An integrated lift and crane regime means that statutory LOLER examinations and day‑to‑day PPM are planned together but delivered through clearly defined roles. That integration is what turns a list of obligations into a workable plan for your engineering and operations teams.

How All Services 4U approaches integration

All Services 4U begins by mapping your lifting assets and understanding how they are actually used, examined and maintained on your site, then building one regime that respects both law and operations. We bring LOLER, PUWER and operator checks into a single calendar and asset record, so your teams stop firefighting conflicting requirements and start working from a joined‑up plan they can trust. The aim is to bring three streams together:

  • LOLER Thorough Examinations by appropriately competent and independent personnel.
  • PUWER‑driven PPM tasks such as lubrication, adjustment, condition checks and parts replacement.
  • Operator pre‑use checks and simple weekly or monthly inspections.

We then:

  • Build or refine your lifting asset register so it contains all items in scope.
  • Assign examination intervals by category and, where appropriate, design or review written schemes of examination that reflect duty, environment and risk.
  • Create a coordinated calendar that shows when each item will be examined and when it will be maintained, clustering work into planned shutdowns or quiet periods where possible.
  • Design work packs and task lists that align with OEM recommendations and site risk assessments.

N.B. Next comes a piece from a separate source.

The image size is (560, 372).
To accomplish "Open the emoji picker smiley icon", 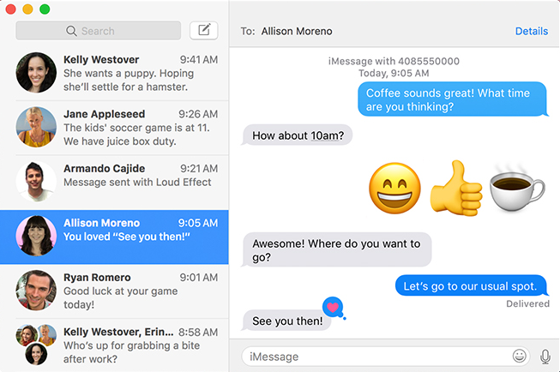I will pos(520,356).
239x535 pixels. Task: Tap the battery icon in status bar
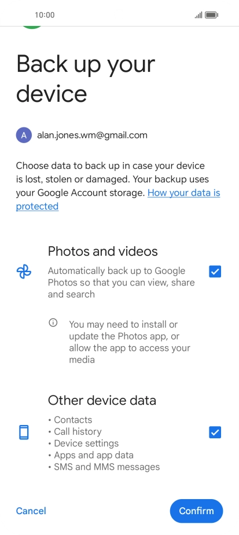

The result is a single schedule that your teams and ours can work from, while still keeping statutory examination clearly identified as such.

What “one view” of lifting looks like in practice

One view of lifting means your team no longer compiles information from three or four places every time a question arises. You open one system and see assets, examinations, maintenance and defects together, which makes it faster to plan work and far easier to demonstrate control during audits or insurance renewals.

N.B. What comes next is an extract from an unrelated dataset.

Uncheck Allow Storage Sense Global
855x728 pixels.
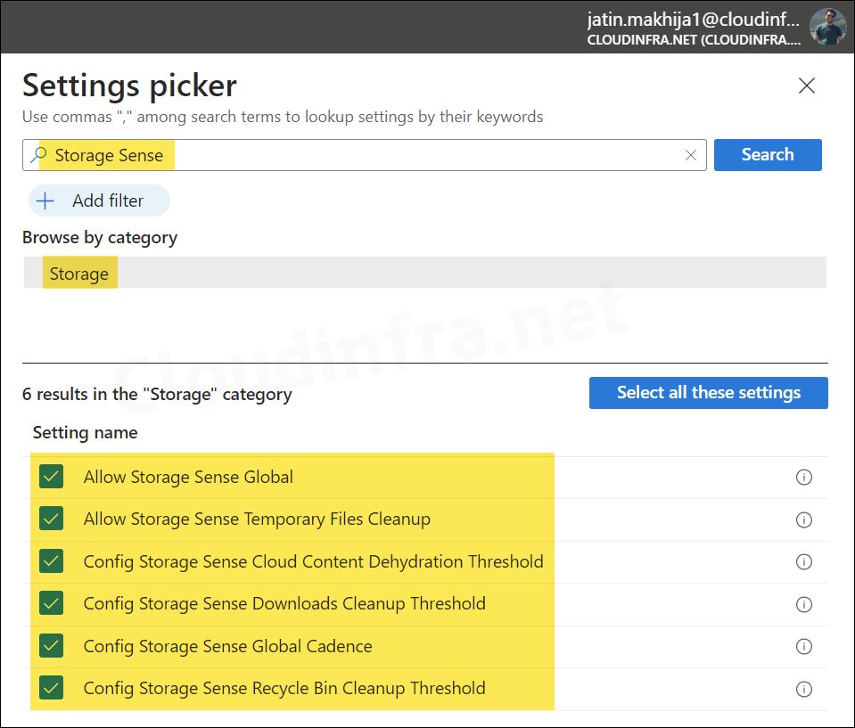(52, 477)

On many sites, lifting information is scattered: a folder of inspection certificates from an insurance company, separate service reports from crane contractors, a spreadsheet of slings in someone’s personal drive. That fragmentation is what makes it hard to prove compliance or plan downtime.

In an integrated model, you have:

  • One asset record per item of lifting equipment or accessory.
  • Linked records for every Thorough Examination, with the competent person’s findings, any immediate defects and the next due date.
  • Linked records for every maintenance visit, with tasks completed, parts replaced and any further recommendations.
  • A simple dashboard that highlights overdue or soon‑due items and unresolved high‑risk defects.

All Services 4U can either provide that view through our own tooling or integrate with your existing maintenance system, so you do not have to change every process to get better visibility.

For your engineering team, this means fewer surprises and more opportunities to plan work into the right windows. For your QHSE team, it means a clear, traceable storey from asset to examination to remedial work.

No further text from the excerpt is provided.